Dataset items:
§ §

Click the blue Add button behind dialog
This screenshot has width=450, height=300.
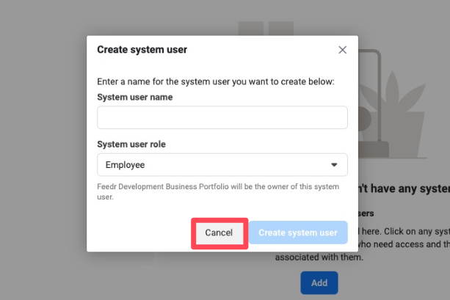point(319,283)
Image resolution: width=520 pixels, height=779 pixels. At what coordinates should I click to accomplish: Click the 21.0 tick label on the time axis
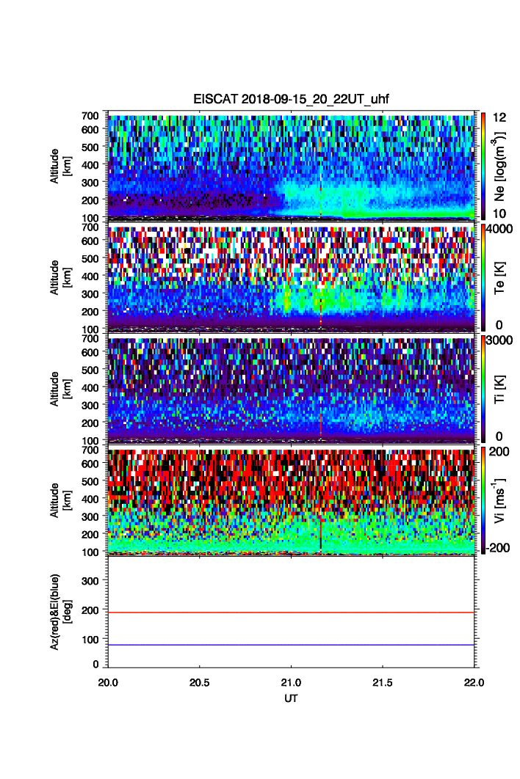(x=291, y=682)
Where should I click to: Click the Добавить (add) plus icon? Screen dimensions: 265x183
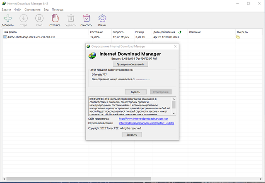click(8, 18)
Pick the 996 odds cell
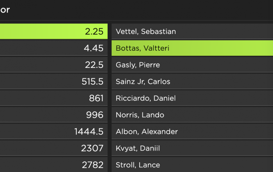The width and height of the screenshot is (273, 172). (x=54, y=115)
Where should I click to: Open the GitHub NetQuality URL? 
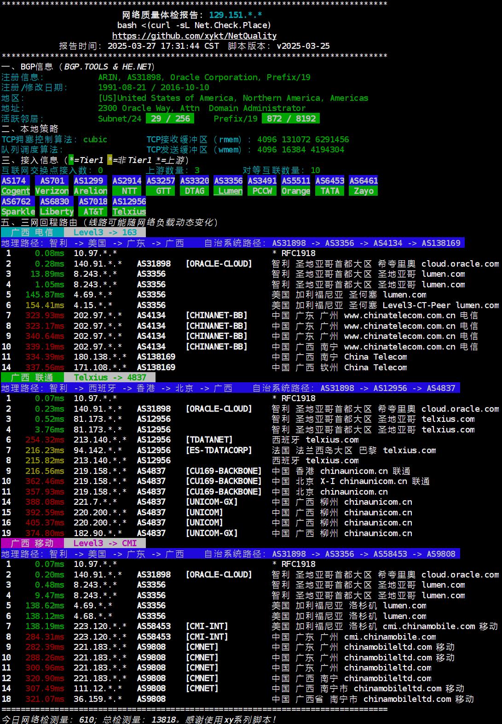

§ §

Exercise
Each record above needs to be retyped exactly, without any pictures.

Result of the exercise
Click the blue Add button behind dialog
This screenshot has width=450, height=300.
point(319,283)
Image resolution: width=520 pixels, height=779 pixels. At what coordinates should I click to accomplish: Click the 21.0 tick label on the time axis
(x=291, y=682)
Where should I click to: Click the Добавить (add) plus icon? Screen dimensions: 265x183
click(8, 18)
Pick the 996 odds cell
The width and height of the screenshot is (273, 172). (x=54, y=115)
Where should I click to: Open the GitHub NetQuality URL? 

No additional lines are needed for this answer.